Album Review: Sleepless - Host Desecration
Reviewed by Paul Hutchings
‘Host of Desecration’ is the debut album from Sleepless, a progressive traditional metal trio from Portland which features former members of death metallers Dead Conspiracy. It’s a solid 37 minutes which opens with the robust ‘The King Who’s Not There’, a track that conjures up comparisons with Nevermore, Anacrusis, Fates Warning and Sanctuary for starters. It moves very much in the same vein throughout and it’s an enjoyable listen if a little patchy in places.
Vocalist Kevin Hahn’s singing is very much in the classic metal style, and if you are a fan of bands who deliver heavy metal with a crunch then you should take a listen. His delivery is clean and crisp, full of power and drawing comparisons with a wide range of top metal singers. There is plenty of early riffing, anthemic posturing and macho tempos that demand fist pumping, head banging and general metal frivolity. Hahn is also no slouch on guitar, his slicing lead work firing out solos like bullets, whilst the rhythm is nailed down by guitarist and founder Eric Sexton-Dorsett, who also adds the bass work on the album. The line up is completed by the reliable and Eric Detablan on drums who provides a concrete platform.
It’s not all studs and leather though. ‘There’s Something in the Fog’ throws in some Watchtower like time changes and variation, unpredictable and unconventional. The title track utilises some subtle synths that add a layer underneath a punishingly heavy riff. It’s a dark and doomy song, which takes some bizarre and random twists and turns. After the more traditional opening songs, there’s a fair amount of the unexpected hitting you. This might not be as traditional as initially expected.
At times the music moves to epic levels, bombastic and dramatic. The duo of ‘Diviner of Truth’ and ‘Blood Libel (A Vampire Tale)’ both slot easily into this category, with the songs creating horror and imagery whilst the tempo, drumming and overall playing borders thrash at times. It’s an intriguing approach for whilst there are elements of conventional metal, much of the style sits with more extreme and technically challenging bands. It’s a contrast that works well, albeit on occasion a little overdone. Whilst you are screaming for a straight-ahead banger, such as penultimate thrasher ‘Mushroom Clouds at Night’, Sleepless routinely divert and change their entire direction, whipping around in front of you before flipping back over and causing you to change aspects once more.

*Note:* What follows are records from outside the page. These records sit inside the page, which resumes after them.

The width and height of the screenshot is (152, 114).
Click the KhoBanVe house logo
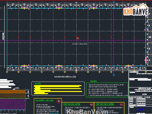136,9
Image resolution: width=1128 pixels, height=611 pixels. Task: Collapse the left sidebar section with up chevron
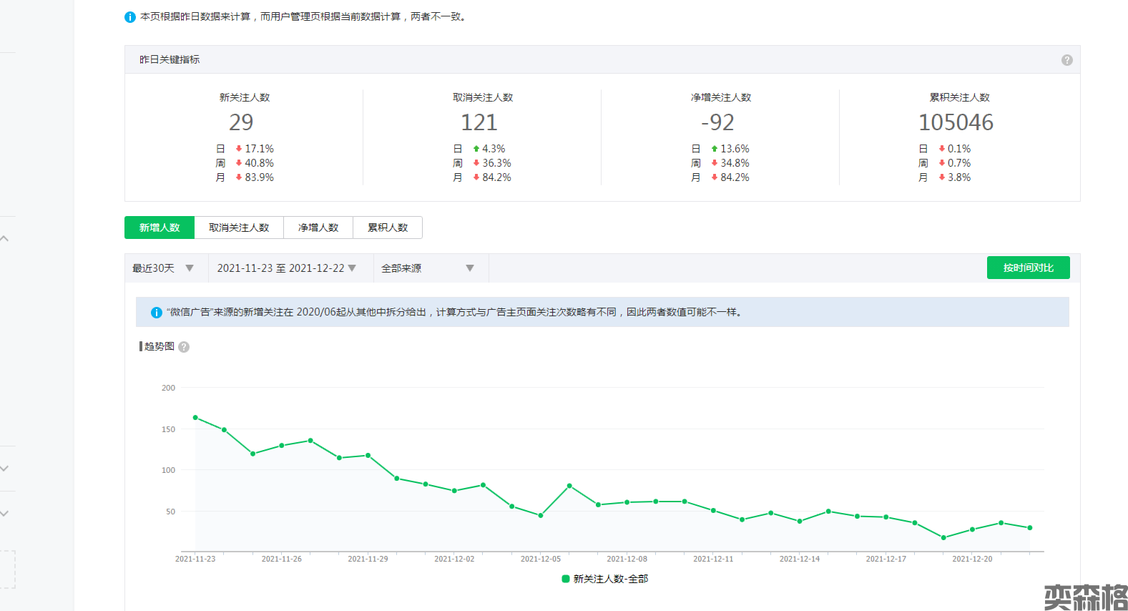5,239
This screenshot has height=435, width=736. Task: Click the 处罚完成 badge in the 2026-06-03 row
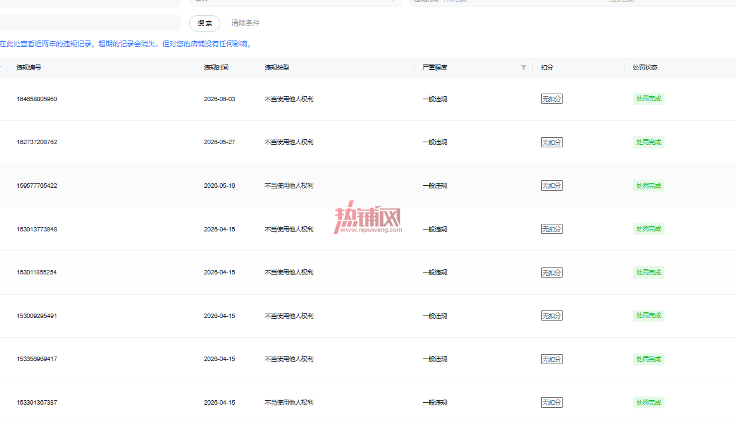coord(648,99)
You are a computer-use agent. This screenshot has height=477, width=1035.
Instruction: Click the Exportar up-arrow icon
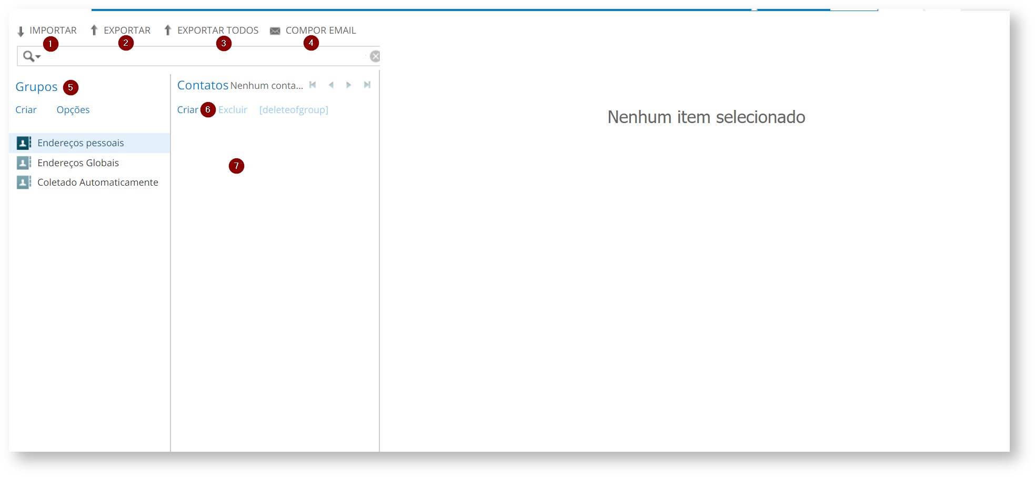94,31
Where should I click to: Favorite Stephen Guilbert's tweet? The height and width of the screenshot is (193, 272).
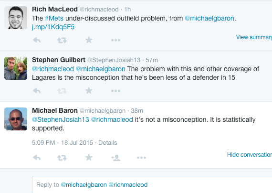tap(89, 90)
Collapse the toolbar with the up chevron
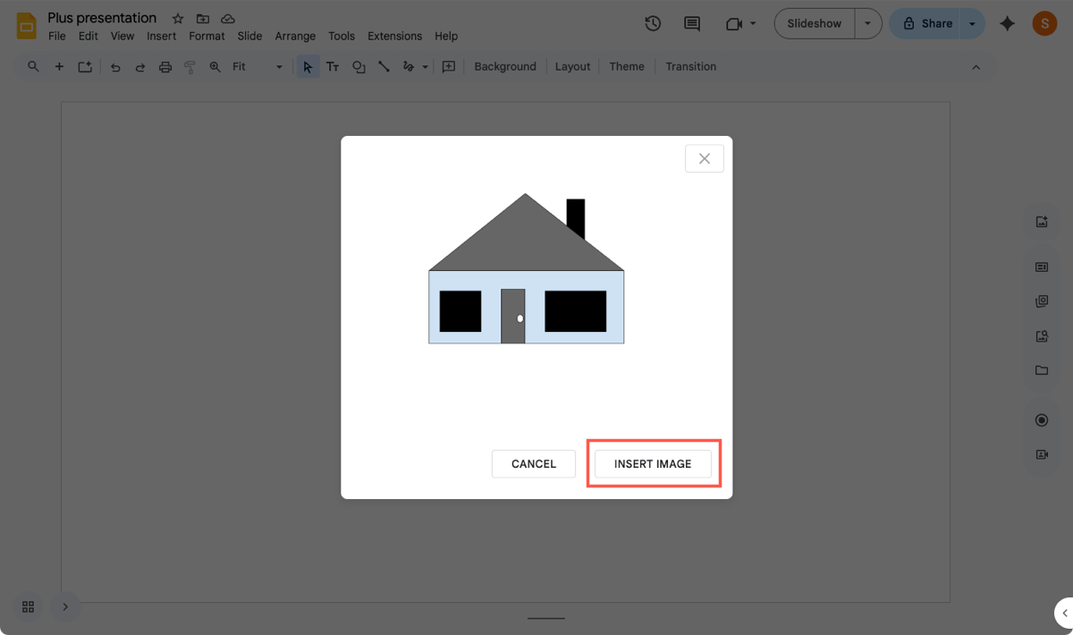The image size is (1073, 635). [976, 67]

It all comes to a huge crescendo on what can only be described as a magnificent finale – ‘The Man Who Could Not Sleep’ standing head and shoulders above everything else in six glorious minutes of progressive and doom drenched metal. It’s worth the other 31 minutes just to get to this point. And that’s not to downplay a very decent release overall, but ‘The Man Who Could Not Sleep’ is an intoxicating and heady mix of styles that feels like an old friend as well as new acquaintance.
Host of Desecration is an album of contrasts, changes, and unpredictability. It’s fresh and contemporary with an old school feel and well worth 40 minutes of your time.